◆ DO THIS ◆
Rewrite the entries starting at the line containing "This screenshot has height=519, width=870." and ending at the line containing "click(77, 525)", substituting "column heading" for "column header" and leaving everything else unchanged.
■ ■ ■ ■
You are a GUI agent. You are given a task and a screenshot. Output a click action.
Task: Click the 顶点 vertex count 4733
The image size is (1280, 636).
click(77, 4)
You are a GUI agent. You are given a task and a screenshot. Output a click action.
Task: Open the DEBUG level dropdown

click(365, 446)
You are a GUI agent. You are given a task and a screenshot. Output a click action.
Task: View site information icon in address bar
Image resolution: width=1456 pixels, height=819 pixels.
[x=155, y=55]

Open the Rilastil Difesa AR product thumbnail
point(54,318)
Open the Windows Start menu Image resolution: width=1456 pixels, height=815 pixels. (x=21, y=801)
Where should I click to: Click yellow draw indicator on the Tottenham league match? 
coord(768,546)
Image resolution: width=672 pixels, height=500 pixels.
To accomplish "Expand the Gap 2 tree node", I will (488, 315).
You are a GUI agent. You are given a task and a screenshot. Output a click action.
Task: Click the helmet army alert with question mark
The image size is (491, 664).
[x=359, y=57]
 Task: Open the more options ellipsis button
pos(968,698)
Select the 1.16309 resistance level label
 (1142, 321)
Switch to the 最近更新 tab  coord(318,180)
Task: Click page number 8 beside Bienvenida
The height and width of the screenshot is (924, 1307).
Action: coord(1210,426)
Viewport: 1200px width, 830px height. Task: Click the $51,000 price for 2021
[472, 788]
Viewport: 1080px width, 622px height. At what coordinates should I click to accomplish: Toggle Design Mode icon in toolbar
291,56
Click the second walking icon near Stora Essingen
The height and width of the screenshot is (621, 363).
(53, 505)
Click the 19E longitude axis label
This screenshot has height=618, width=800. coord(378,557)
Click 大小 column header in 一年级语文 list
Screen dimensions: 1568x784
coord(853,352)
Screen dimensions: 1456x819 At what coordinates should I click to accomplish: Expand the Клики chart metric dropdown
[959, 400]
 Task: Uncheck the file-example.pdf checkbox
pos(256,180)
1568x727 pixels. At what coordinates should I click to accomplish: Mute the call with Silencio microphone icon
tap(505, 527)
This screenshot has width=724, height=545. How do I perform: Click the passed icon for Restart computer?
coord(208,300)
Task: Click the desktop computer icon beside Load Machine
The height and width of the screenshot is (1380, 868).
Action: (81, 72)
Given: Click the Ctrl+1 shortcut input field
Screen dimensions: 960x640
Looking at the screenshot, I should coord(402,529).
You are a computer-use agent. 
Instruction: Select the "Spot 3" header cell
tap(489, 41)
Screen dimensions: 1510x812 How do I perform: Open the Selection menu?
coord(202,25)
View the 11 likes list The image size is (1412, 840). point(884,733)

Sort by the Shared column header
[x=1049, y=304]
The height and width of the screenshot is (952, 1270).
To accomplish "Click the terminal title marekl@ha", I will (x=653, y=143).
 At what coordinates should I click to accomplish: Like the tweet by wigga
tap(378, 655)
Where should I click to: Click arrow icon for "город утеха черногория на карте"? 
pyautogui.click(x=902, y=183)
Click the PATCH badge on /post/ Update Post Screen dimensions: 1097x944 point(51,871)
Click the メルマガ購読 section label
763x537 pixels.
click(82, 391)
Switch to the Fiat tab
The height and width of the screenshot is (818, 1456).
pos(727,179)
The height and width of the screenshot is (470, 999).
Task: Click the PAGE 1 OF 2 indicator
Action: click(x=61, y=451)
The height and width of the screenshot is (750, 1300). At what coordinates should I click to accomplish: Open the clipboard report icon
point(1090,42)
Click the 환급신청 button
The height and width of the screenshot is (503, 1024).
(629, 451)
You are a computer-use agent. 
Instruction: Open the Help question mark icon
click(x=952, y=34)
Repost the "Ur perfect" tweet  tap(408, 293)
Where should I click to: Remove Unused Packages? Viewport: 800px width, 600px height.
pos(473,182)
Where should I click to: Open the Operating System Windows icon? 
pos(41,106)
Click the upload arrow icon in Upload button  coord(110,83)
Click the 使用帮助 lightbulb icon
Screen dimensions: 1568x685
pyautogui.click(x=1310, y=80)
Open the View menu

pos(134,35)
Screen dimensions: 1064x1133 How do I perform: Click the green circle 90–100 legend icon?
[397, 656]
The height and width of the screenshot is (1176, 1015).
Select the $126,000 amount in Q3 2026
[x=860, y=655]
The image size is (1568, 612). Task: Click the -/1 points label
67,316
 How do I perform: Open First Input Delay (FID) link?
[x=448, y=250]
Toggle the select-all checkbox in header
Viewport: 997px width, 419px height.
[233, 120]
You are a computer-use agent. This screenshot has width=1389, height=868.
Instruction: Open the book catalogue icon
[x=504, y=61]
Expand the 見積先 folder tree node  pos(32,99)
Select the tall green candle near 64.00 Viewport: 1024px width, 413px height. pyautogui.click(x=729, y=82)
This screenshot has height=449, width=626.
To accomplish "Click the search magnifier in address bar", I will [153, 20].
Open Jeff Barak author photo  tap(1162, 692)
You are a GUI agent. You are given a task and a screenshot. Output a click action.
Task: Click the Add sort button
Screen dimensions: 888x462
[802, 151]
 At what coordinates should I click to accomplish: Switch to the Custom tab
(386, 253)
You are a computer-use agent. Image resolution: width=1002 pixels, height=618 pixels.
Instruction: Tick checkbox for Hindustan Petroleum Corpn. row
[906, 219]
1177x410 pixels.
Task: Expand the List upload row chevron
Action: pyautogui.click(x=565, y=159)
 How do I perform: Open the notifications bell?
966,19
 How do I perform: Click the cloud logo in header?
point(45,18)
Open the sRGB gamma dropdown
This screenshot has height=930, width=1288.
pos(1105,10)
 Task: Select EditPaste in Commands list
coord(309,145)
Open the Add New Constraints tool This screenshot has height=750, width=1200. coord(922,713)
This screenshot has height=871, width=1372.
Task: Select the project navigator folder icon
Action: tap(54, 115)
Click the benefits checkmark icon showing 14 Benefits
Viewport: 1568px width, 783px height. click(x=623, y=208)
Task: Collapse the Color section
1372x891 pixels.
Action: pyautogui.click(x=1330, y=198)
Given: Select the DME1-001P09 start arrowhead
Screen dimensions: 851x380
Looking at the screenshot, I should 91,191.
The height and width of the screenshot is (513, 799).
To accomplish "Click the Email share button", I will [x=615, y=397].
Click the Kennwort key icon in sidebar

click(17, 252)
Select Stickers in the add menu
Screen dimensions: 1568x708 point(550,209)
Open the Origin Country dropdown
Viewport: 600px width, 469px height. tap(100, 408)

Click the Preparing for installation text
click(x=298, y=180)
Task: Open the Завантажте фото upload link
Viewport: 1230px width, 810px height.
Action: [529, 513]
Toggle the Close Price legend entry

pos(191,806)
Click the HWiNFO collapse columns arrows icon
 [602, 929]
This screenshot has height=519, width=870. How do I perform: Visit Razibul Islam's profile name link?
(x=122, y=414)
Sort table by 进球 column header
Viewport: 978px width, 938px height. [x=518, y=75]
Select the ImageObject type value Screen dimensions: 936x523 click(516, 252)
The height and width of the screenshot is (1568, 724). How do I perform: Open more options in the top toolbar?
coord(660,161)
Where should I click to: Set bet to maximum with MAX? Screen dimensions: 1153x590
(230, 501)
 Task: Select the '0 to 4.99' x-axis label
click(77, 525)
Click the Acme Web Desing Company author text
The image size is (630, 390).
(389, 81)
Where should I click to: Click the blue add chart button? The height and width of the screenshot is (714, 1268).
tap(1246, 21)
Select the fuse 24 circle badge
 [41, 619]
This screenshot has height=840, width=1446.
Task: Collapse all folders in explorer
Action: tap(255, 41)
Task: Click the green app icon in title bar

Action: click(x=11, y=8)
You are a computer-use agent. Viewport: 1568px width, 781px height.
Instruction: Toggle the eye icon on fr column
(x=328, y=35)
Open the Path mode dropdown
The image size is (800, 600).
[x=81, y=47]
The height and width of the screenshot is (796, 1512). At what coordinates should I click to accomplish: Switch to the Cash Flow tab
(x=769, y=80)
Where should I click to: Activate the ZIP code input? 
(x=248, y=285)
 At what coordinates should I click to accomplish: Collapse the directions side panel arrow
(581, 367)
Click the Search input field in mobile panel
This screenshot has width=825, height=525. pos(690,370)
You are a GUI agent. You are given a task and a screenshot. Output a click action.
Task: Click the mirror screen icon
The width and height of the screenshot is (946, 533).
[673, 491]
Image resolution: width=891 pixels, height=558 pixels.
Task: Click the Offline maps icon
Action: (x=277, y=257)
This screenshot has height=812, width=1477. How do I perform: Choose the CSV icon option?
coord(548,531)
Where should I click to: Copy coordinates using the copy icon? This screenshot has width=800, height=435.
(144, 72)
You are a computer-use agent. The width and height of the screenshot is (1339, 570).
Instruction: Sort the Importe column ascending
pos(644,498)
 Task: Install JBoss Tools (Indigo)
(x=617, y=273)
■ ■ ■ ■
◆ SOLUTION BELOW ◆
This screenshot has height=519, width=870. How do I perform: Visit Razibul Islam's profile name link?
(x=122, y=414)
Sort table by 进球 column heading
Viewport: 978px width, 938px height. [x=518, y=75]
Select the ImageObject type value Screen dimensions: 936x523 click(516, 252)
The height and width of the screenshot is (1568, 724). How do I perform: Open more options in the top toolbar?
coord(660,161)
Where should I click to: Set bet to maximum with MAX? Screen dimensions: 1153x590
(230, 501)
 Task: Select the '0 to 4.99' x-axis label
click(77, 525)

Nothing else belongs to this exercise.